Hammer throw world champ Camryn Rogers of Richmond, B.C., sets sights on Prefontaine Classic title

When Camryn Rogers arrived this week in Eugene, Ore., it’s hard to imagine the reigning world champion hammer thrower from Richmond, B.C. didn’t take a few minutes to recall a bevy of memorable career moments at iconic Hayward Field.

Nearly two years ago, she waged a battle with American rival Brooke Andersen, who took an early lead with a throw of 74.81 metres at the World Athletics Championships.

On her third of six attempts, Rogers delivered her best throw of 75.52 on a sunny and windy Sunday afternoon to hold off Janee’ Kassanavoid for silver behind Andersen, becoming the first Canadian woman to medal at the competition.

“I feel so completely overwhelmed right now with emotion,” Rogers told CBC Sports after her performance on July 17, 2022. “I am so motivated and so excited to be coming home with this medal. It shows every throw, every lift [of weights], this is what it leads to.”

On Saturday at 2:35 p.m. ET, the aforementioned trio and others will try to earn the title of Prefontaine Classic champion in an event that isn’t a regular fixture on the pro track and field circuit, meaning they won’t earn Diamond League points for competing. Live streaming coverage begins at 4 p.m. at CBCSports.ca, CBC Sports App and CBC Gem.

WATCH | Rogers wins historic silver medal at 2022 world championships:

Camryn Rogers earns silver in hammer throw final at World Athletics Championships

2 years ago

Duration 1:59

The Richmond, B.C. native scored 75.52 on her 3rd attempt for Canada’s 1st medal at the 2022 World Athletics Championships in Eugene, Ore.

Earlier in the 2022 campaign, Rogers claimed two victories at Hayward — at the Pac-12 Conference Championships and NCAA Division 1 outdoor championships while competing for the University of California, Berkeley. Three weeks after worlds, she won Commonwealth Games gold in Birmingham, England.

The 24-year-old debuted at Hayward Field on April 8, 2015, two months before her 16th birthday, and was victorious with a throw of 53.82 at the Oregon Relays. She won again two years later. The stadium is named after Bill Hayward, a world lacrosse champion with the Ottawa Capitals who grew up in Toronto and was the first track and field coach for the University of Oregon Ducks in 1904.

Saturday marks Rogers’s third competition of the season. She placed third a week ago at the USATF Los Angeles Grand Prix, site of her Canadian record and 2023 season best of 78.62.

Rogers achieved the 74.00 entry standard for this summer’s Paris Olympics the day after the July 1, 2023 qualifying window opened with a winning throw of 76.95 at the Edmonton Athletics Invitational

She capped a nine-win season (12 events) with world championship gold in Budapest, Hungary, defeating Kassanavoid and fellow American DeAnna Price, who is part of Saturday’s field of eight.

WATCH | Rogers throws 77.22 metres to win 2023 world gold in Hungary:

B.C.’s Camryn Rogers captures hammer throw gold at worlds

9 months ago

Duration 2:21

Camryn Rogers of Richmond, B.C., win’s the women’s hammer throw at the World Athletics Championships with a distance of 77.22 metres. Rogers’ victory completed Canada’s first-ever hammer-throw double after fellow B.C. native Ethan Katzberg won the men’s event.

> [Required tasks]
(1) In the hammer throw article, what distance did Rogers throw to win at the Oregon Relays in 2015?
(2) Reproduce the passage of the hammer throw article starting at "Duration 2:21" and ending at "the men’s event.", swapping "metres" for "meters".

> [Rows]
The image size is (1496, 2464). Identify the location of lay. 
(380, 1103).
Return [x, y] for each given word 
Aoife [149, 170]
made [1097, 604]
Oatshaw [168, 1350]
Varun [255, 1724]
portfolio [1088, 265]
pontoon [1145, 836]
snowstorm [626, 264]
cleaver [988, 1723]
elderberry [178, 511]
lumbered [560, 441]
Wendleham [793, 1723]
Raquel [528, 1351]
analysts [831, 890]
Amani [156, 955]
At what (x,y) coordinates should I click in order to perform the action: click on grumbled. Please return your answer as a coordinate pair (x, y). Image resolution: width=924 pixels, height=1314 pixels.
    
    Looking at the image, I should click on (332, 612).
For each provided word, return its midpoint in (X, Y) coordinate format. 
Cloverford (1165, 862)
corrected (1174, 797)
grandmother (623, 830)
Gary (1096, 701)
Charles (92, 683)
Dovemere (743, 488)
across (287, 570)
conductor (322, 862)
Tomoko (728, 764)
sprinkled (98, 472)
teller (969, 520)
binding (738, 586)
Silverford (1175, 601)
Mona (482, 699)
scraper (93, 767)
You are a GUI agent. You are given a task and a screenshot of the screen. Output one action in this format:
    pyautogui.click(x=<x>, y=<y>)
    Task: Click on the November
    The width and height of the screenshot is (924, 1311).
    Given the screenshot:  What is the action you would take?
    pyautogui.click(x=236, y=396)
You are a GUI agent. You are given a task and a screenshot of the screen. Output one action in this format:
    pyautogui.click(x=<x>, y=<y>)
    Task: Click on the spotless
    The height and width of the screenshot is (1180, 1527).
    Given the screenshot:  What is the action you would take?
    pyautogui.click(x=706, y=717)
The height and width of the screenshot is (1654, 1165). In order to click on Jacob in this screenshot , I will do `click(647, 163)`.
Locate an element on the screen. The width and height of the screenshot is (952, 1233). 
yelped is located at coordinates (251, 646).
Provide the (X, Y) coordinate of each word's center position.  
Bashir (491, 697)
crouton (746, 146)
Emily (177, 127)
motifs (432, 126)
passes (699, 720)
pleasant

> [The responses]
(1) 53.82

(2)
Duration 2:21

Camryn Rogers of Richmond, B.C., win’s the women’s hammer throw at the World Athletics Championships with a distance of 77.22 meters. Rogers’ victory completed Canada’s first-ever hammer-throw double after fellow B.C. native Ethan Katzberg won the men’s event.